Am Freitag um 18.00 Uhr war es soweit, der zweite "24-Std.-Dienst" begann für 8 Jugendliche der Jugendfeuerwehr Eimsbüttel.

Zehn Einsätze im Stadtgebiet wurden von den Jugendwarten geplant und vorbereitet. Bei der Durchführung wurden sie durch die Mitglieder der Freiwilligen Feuerwehr Eimsbüttel tatkräftig unterstützt.

Der erste Einsatz war um 18.41 Uhr und der letzte am Samstag um 13.48 Uhr. Die Einsatzübungen beinhalteten Aufgaben aus allen Bereichen des Feuerwehralltags. So galt es eine Ölspur zu beseitigen, Verletzten Personen zu helfen und natürlich Feuer zu bekämpfen. Um 0.19 Uhr war der vermutlich spannendste Einsatz. Hierbei mussten die Jugendlichen eine vermisste Person aus einem verqualmten Bunker retten.

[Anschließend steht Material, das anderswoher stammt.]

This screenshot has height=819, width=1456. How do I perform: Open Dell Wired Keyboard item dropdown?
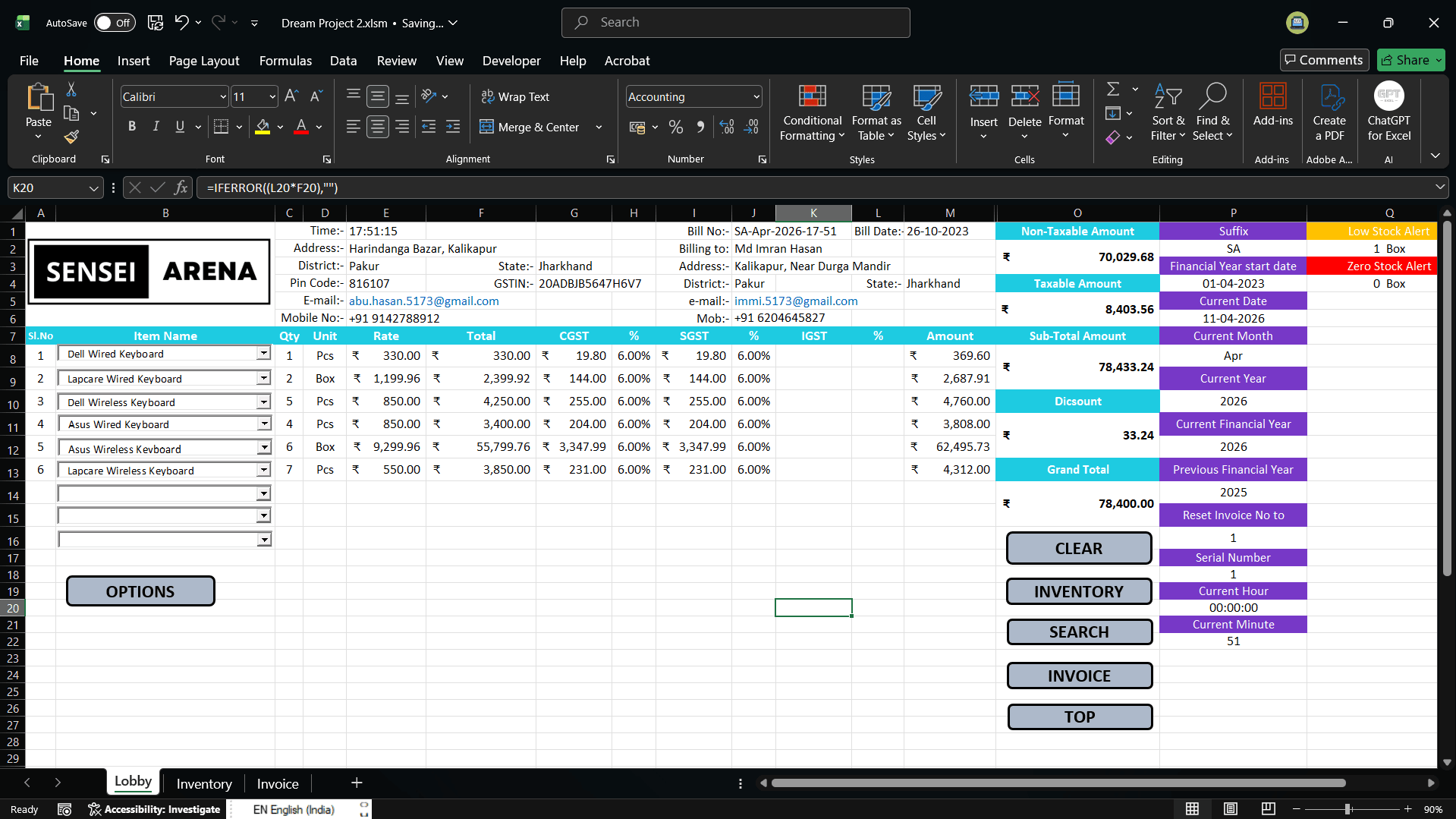coord(263,354)
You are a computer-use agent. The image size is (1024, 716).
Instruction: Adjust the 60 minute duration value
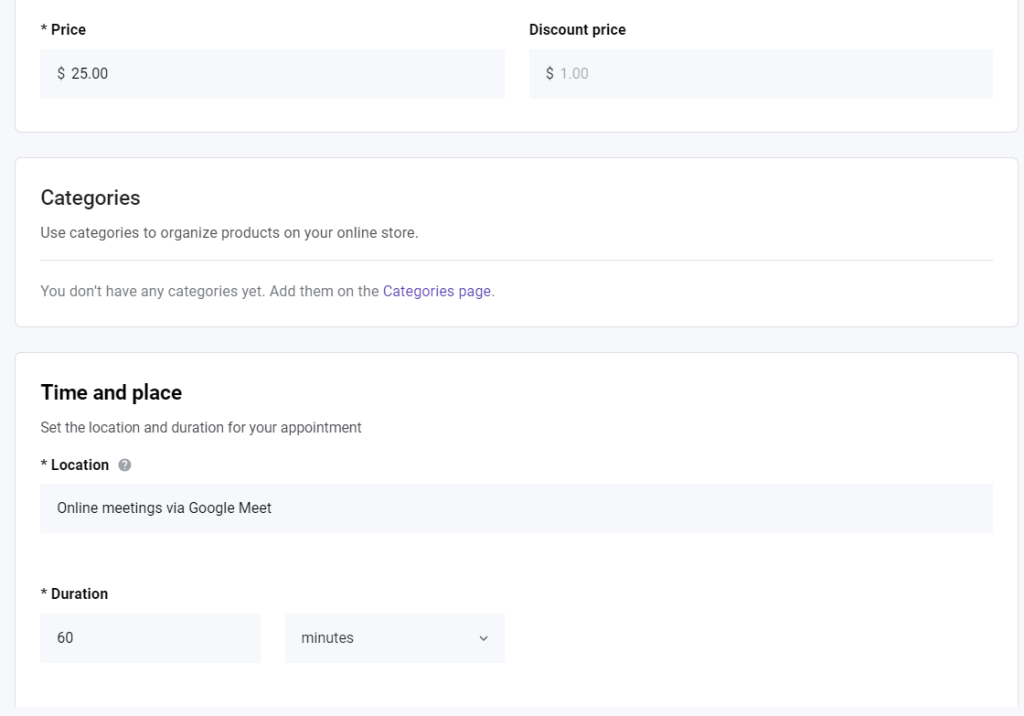pos(150,637)
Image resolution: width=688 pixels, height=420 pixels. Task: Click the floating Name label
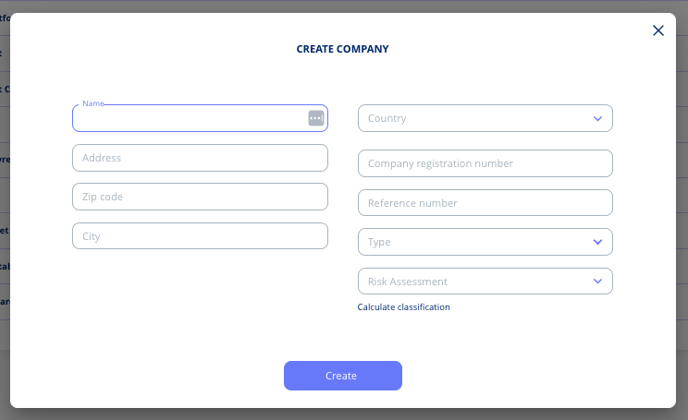[x=93, y=104]
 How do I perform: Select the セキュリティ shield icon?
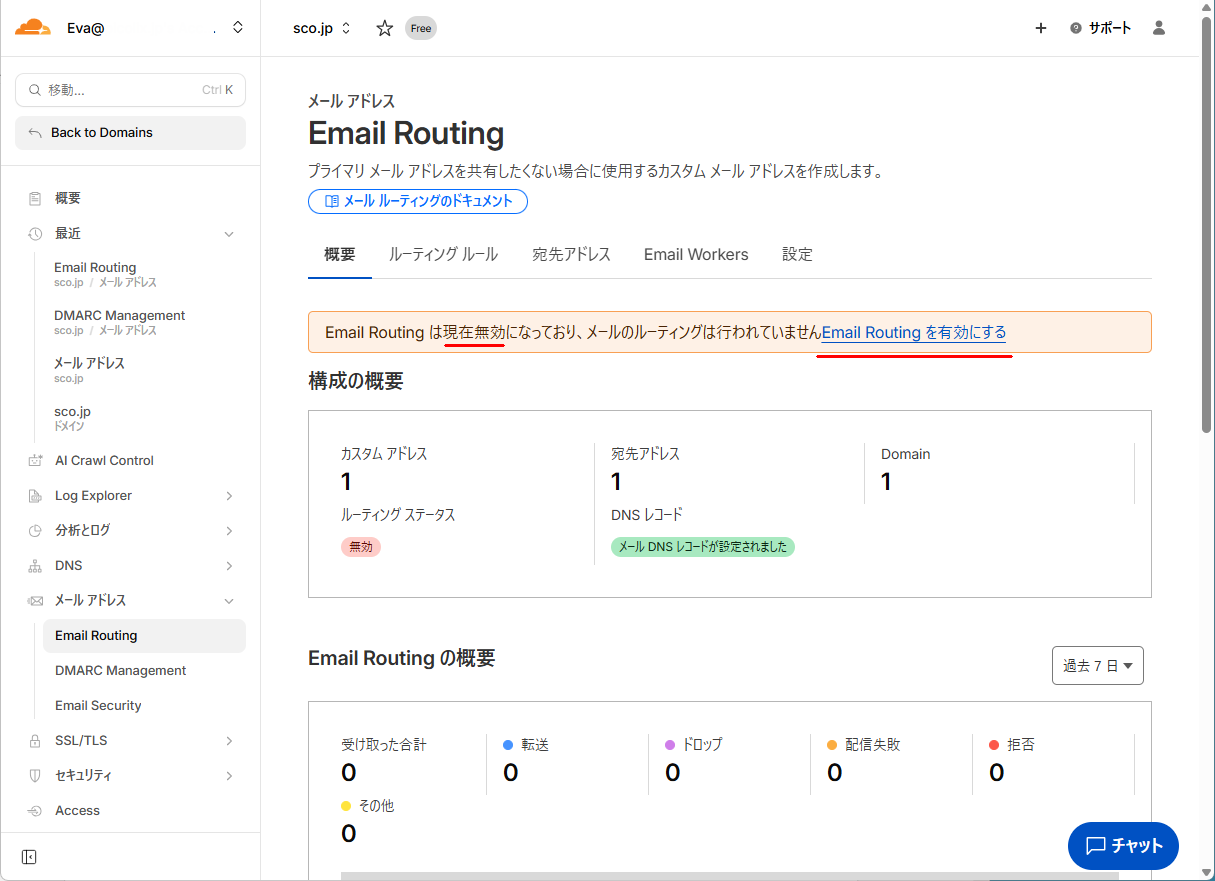pyautogui.click(x=35, y=775)
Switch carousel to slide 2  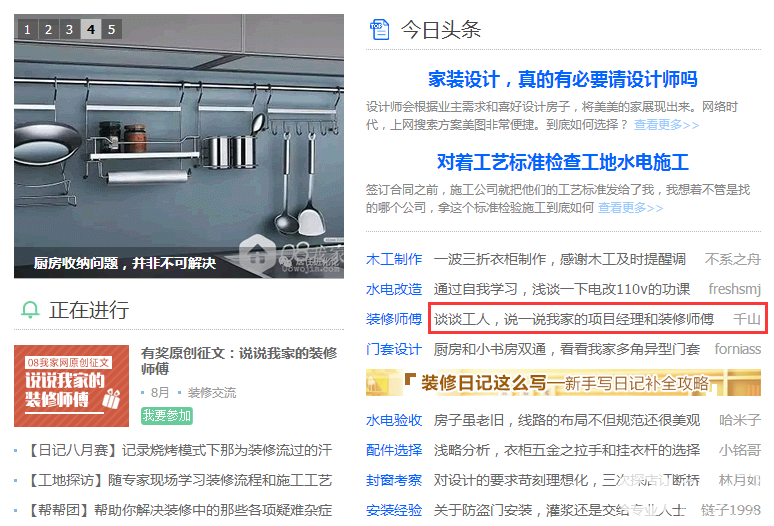coord(48,30)

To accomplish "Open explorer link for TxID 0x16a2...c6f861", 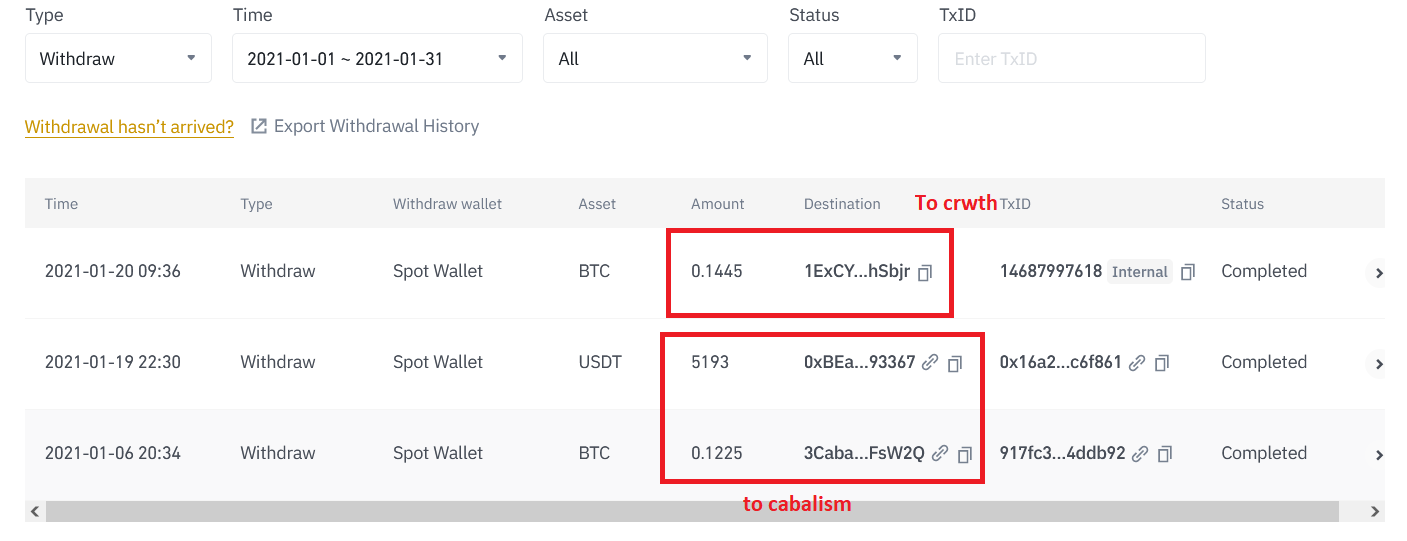I will click(1137, 363).
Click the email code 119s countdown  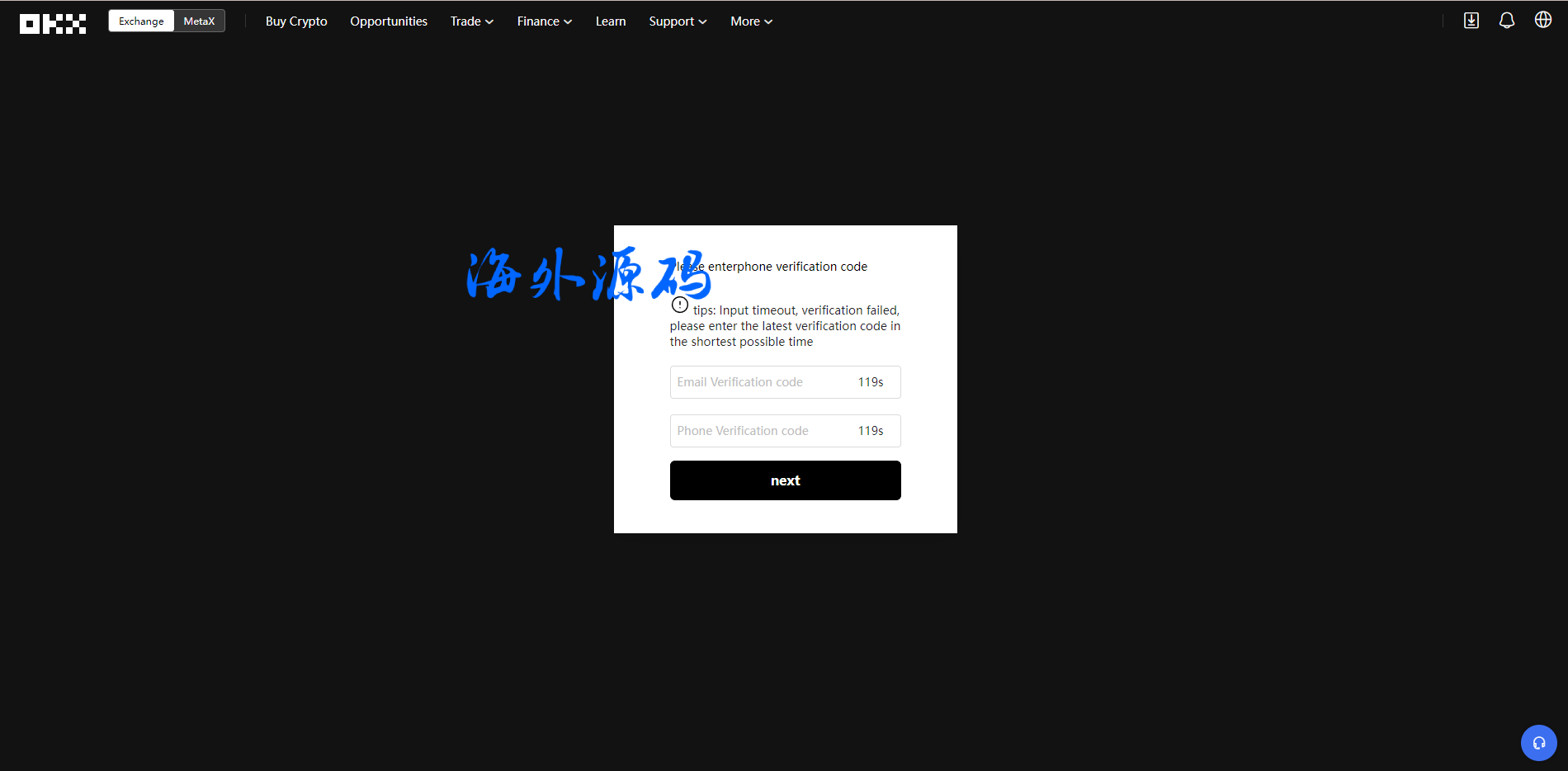click(x=871, y=382)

Gegen 07.30 Uhr musste der "24-Std.-Dienst" kurz unterbrochen werden, weil die Freiwillige Feuerwehr zu einem Wohnungsbrand gerufen wurde. Hierbei wurden zusammen mit der Berufsfeuerwehr 4 Personen gerettet und in ein Krankenhaus gebracht.

Nach ca. einer Stunde konnte der "24-Std.-Dienst" wieder aufgenommen werden. Am Samstag um 15.00 Uhr war offizielles Dienstende und die Jugendlichen und die Helfer der Freiwilligen Feuerwehr konnten nach Hause und Ihren verlorenen Schlaf nachholen.

Allen hat es riesigen Spaß gemacht und es wird bestimmt nicht der letzte "24-Std.-Dienst" gewesen sein.